Records contained in a dataset:
..............................
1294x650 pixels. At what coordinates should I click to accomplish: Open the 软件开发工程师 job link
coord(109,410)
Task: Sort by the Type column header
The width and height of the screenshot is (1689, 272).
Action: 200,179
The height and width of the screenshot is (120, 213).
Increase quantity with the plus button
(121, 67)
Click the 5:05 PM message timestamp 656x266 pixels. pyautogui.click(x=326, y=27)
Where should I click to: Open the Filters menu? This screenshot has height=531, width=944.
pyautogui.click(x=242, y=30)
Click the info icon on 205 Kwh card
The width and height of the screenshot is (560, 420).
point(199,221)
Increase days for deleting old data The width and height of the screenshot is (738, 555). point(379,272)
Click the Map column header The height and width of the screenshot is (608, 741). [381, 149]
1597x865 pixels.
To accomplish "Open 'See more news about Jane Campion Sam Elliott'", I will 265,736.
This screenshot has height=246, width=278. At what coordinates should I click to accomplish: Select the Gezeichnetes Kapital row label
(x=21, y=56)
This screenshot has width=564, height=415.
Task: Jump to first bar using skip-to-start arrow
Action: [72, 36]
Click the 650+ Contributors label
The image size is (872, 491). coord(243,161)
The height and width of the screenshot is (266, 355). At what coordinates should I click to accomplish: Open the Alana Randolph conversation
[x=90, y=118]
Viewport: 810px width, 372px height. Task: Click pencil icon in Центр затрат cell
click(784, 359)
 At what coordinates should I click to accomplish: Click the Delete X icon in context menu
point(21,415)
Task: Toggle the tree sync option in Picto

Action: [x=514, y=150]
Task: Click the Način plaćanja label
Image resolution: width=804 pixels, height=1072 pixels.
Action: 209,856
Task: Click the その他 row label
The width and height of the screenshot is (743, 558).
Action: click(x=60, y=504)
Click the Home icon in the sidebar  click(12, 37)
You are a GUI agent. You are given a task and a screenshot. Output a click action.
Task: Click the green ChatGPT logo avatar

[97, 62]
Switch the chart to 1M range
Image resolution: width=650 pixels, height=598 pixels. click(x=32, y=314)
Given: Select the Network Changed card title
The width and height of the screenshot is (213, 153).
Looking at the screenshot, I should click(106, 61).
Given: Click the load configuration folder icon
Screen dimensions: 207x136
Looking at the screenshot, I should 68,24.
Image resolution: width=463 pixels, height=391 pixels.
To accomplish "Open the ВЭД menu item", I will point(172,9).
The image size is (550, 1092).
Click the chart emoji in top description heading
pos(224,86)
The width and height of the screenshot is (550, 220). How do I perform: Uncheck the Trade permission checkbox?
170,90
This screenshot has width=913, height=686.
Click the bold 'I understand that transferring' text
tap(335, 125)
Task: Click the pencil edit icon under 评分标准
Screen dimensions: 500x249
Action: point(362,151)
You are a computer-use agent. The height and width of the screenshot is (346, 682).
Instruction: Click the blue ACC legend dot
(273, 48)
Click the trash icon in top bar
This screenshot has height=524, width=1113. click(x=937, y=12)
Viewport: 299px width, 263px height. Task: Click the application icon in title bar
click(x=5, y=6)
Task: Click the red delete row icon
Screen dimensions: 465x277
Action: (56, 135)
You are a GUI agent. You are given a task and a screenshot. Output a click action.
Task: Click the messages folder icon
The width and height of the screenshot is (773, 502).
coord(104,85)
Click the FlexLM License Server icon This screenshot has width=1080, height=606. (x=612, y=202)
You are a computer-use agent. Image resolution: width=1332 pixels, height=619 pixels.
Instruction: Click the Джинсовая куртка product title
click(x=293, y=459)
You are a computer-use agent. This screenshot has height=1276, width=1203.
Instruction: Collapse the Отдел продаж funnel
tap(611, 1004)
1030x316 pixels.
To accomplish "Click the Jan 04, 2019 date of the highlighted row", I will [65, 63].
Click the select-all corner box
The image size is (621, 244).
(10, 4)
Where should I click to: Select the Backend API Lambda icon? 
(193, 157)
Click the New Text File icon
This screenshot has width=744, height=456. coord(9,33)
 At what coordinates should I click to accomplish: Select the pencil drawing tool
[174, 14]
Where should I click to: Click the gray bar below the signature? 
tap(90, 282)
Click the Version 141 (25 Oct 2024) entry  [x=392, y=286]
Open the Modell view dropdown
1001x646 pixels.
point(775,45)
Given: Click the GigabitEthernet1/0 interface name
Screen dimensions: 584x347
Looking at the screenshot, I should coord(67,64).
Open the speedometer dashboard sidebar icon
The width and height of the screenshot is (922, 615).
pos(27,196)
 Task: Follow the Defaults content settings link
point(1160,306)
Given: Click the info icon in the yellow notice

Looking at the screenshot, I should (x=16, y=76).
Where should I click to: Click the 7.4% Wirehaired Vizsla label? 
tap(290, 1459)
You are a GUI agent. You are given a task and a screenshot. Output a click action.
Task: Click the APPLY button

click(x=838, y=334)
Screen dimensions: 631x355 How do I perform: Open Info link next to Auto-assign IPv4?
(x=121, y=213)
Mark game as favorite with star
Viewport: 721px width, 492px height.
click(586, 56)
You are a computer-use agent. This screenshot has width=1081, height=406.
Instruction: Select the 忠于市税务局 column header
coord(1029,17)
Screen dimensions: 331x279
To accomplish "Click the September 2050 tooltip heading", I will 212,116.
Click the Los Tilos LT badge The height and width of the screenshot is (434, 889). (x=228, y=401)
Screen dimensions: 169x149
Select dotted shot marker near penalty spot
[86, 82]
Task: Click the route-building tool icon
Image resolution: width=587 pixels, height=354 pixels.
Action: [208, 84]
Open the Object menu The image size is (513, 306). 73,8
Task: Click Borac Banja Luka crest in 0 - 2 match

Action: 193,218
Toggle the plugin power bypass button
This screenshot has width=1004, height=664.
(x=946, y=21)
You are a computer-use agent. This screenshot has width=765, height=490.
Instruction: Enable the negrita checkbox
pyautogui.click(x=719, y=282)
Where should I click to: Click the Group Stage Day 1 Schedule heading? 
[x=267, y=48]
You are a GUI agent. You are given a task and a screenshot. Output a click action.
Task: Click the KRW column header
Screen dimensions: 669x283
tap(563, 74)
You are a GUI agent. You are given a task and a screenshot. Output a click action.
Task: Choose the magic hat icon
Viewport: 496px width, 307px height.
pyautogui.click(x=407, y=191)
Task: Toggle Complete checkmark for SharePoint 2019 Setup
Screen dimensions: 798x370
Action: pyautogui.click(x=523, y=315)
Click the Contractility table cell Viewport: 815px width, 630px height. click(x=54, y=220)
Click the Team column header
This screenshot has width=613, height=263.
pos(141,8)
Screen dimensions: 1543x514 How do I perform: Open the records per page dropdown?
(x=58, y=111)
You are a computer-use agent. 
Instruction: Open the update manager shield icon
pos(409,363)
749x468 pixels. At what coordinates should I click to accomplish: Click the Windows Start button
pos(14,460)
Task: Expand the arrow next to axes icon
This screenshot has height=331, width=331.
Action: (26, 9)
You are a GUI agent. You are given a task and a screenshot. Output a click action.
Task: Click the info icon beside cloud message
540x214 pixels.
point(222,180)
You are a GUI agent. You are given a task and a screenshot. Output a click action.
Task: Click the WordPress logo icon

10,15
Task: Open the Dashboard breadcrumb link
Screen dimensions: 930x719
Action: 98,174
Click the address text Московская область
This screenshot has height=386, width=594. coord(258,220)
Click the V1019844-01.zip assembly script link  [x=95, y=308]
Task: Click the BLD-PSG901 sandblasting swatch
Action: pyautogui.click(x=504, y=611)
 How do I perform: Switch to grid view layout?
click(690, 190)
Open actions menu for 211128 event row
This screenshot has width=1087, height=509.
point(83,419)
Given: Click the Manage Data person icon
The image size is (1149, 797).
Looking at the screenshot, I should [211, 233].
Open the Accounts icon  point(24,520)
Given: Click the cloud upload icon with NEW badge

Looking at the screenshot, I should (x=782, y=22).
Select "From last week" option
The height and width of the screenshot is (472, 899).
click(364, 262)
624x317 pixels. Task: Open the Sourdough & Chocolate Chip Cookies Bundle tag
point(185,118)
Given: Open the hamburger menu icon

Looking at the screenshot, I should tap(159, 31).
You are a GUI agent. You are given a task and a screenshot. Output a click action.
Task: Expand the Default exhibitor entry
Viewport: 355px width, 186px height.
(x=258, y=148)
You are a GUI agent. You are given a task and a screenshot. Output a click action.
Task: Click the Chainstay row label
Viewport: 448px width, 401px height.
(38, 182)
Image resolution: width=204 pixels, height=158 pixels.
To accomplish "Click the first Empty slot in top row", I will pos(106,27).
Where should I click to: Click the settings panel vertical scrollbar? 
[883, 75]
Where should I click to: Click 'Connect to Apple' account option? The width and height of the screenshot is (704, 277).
..............................
* _YOUR ASSIGNMENT_
Please transcribe exactly the lines above from the line that has "Screen dimensions: 631x355" up to and including the line that has "Open the Object"; no other line belongs in the answer.

* _REPLY_
Screen dimensions: 631x355 How do I perform: Open Info link next to Auto-assign IPv4?
(x=121, y=213)
Mark game as favorite with star
Viewport: 721px width, 492px height.
click(586, 56)
You are a computer-use agent. This screenshot has width=1081, height=406.
Instruction: Select the 忠于市税务局 column header
coord(1029,17)
Screen dimensions: 331x279
To accomplish "Click the September 2050 tooltip heading", I will 212,116.
Click the Los Tilos LT badge The height and width of the screenshot is (434, 889). (x=228, y=401)
Screen dimensions: 169x149
Select dotted shot marker near penalty spot
[86, 82]
Task: Click the route-building tool icon
Image resolution: width=587 pixels, height=354 pixels.
Action: [208, 84]
Open the Object menu The image size is (513, 306). 73,8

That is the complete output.